Green Square Library, Sydney

COVID has drawn attention to many things, including the way that nowadays libraries exist, and operate, not only in their physical spaces, but also very much online. However, not all their physical services and resources have digital counterparts, nor can they always be substituted with online counterparts that are completely equivalents. During the recent lockdowns and closures, libraries, especially public libraries, have provided their communities with as much continuity of service as they can, often coming up with creative workarounds. Kits have been assembled for children stuck at home, author talks have moved onto Zoom, reserved items have been offered via ‘click and collect’, and so forth. Yet our recent research into COVID and Australian public libraries suggests that people still missed visiting the library (and not just its website). Not everything in the physical collections can be made accessible online, and not all events readily translate into Zoom format (try hosting baby bounce on your laptop). More than that, though, some of the responses indicated that people were missing the actual act of going to the library, as well as the actual spaces that it offered them.
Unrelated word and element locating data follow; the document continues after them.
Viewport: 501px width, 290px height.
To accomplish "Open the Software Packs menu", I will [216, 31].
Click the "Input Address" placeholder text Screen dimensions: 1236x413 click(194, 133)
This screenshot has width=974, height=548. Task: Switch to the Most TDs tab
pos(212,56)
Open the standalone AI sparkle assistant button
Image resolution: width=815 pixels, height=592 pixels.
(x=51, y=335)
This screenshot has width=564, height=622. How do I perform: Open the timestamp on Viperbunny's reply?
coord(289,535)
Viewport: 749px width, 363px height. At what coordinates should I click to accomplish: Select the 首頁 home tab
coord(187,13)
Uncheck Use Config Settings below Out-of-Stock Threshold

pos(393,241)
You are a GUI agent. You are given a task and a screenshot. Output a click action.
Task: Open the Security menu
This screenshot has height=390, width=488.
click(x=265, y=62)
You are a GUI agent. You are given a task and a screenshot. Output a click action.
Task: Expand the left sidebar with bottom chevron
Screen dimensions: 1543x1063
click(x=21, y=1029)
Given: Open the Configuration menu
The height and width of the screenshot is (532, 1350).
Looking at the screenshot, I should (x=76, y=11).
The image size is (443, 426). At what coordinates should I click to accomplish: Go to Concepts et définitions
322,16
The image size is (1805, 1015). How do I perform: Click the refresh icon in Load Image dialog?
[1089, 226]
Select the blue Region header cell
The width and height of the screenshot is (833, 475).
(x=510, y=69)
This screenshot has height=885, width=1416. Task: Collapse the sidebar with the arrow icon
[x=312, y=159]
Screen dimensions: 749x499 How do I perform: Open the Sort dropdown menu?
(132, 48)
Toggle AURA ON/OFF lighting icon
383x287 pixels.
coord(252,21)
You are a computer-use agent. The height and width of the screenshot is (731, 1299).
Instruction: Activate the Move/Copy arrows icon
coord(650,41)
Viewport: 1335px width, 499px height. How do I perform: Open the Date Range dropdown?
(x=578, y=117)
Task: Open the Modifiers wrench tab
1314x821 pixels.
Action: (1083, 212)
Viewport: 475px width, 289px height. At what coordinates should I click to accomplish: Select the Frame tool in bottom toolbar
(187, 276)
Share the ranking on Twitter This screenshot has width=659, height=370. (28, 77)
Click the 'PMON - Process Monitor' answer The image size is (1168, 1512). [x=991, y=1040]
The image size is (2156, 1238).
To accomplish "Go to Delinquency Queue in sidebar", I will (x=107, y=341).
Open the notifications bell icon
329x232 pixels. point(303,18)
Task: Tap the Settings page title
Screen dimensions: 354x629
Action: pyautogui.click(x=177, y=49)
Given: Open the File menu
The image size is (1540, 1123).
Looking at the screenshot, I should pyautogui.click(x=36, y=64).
The importance of the physical library, particularly the physical public library, has been written about quite a bit. It ties in with sociological theories about the ‘third place’ (beyond the home and workplace), and concepts such as the ‘community living room’. People are attracted to library spaces for a variety of reasons—to contemplate, to congregate, to study, to play, and so on (if you’re an infant, to bounce, it would seem). Quite a number of these reasons are represented in public libraries’ official mission and vision statements. I have recently completed another study with some of my colleagues that’s been looking at a sample of these statements from across Australia. The idea of space and place came up a lot and was connected to functions such as social inclusion and community building, as well as learning, self-development, creativity, and a range of others. Public library spaces are clearly not there just to store books. Rather, they’re ‘inspiring spaces where everyone is free to discover possibilities’ or, slightly more specifically, spaces ‘to read, learn, create and discover’.

To follow up on this theme, we are presently surveying other public library users on what they’ve been missing about not being able to visit these physical spaces during the recent lockdowns. We have been deluged with responses, which must mean something! We’re aiming to report our findings to the State Library of New South Wales, which has funded this project, by the end of the year.